I’ve responded to everyone equally and fairly (except the telemetry post, because that wasn’t really relevant to this discussion).

You brought up a product outside of the context of this discussion, and have isolated it down to your friends. Skype for Business is alright, and from what I gather a lot of podcasters use Skype for online collaboration.

The reason some of us counter that point of mind, or i should say the reason I do (wont speak for others), is where did it come from? The open source community is all for Microsoft doing more open source stuff, the Free Software community is exactly the same. So wheres it coming from? No one who works in the open source / free software world seems to have this mindset except for some highly vocal outliers who don’t seem to be involved in it at all.

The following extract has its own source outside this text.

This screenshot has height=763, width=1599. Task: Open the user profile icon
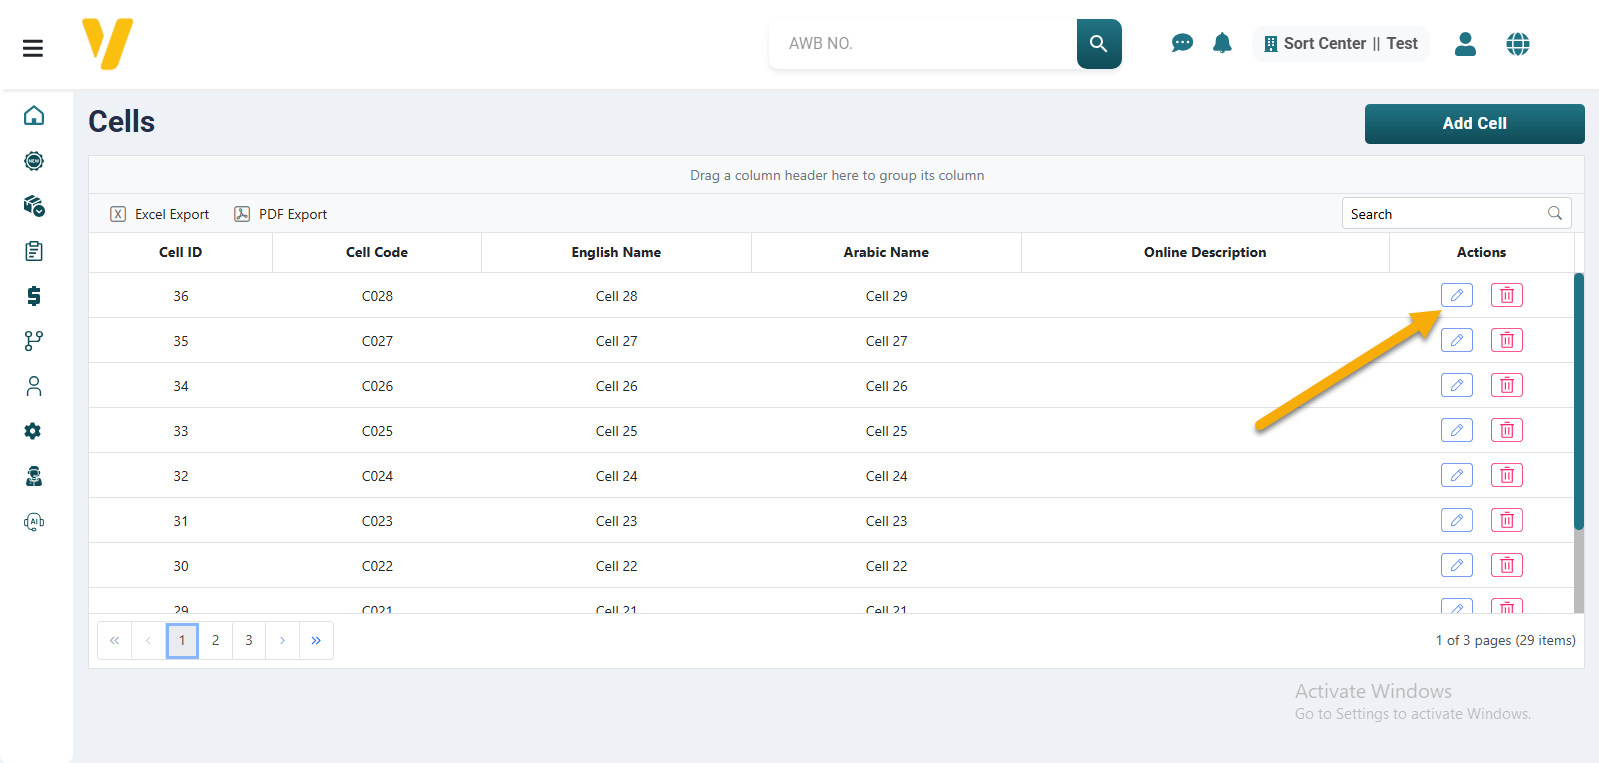[1465, 44]
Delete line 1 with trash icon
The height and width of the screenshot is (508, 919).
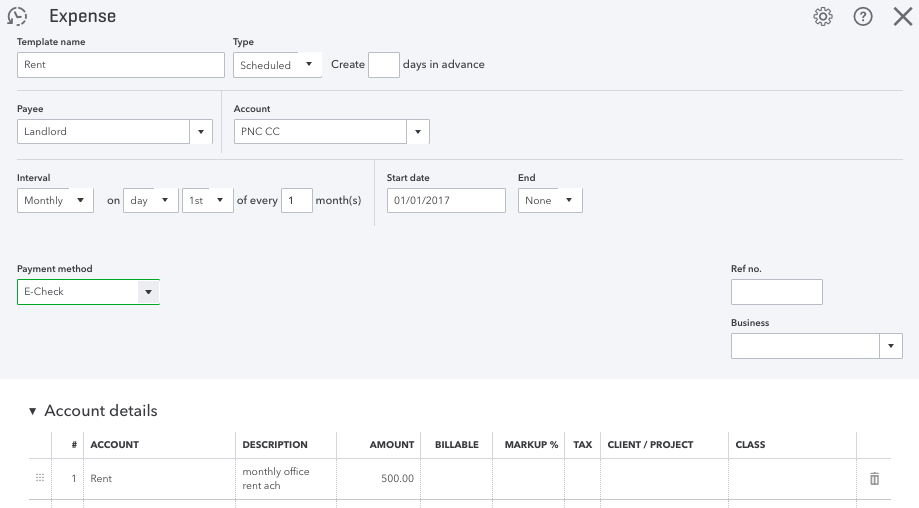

Id encourage people to read into the subjects more. The skype example that was brought up for example isn’t a good thing to reference because its not the same business. It might have been part of MS that bought it, but they are large enough that you cant treat it as a single company. The same can be said for the whole of MS, businesses change over time (if they are good businesses), it doesn’t take much to realise where they are going with this side of their company.

It was a poor example.
As for why no one is using it, something better came along and out did them, that happens a lot.

Skypes biggest competition honestly is probably cisco, book a meeting and 90% of the time its a skype call or a cisco webex call (webex was bought out by cisco which kindof invalidates your point a little, its not back and white)

Let’s start with Facebook’s rise and popularity around that time…

Oh, and Apple’s Facetime introduction then pretty much made the competition more interesting.

Well its Microsoft they don’t really care what you think.

IDEK why there’s so many windows 10 users. Yeah its better built, but it has so much fucking adware it makes me wanna punch my machine.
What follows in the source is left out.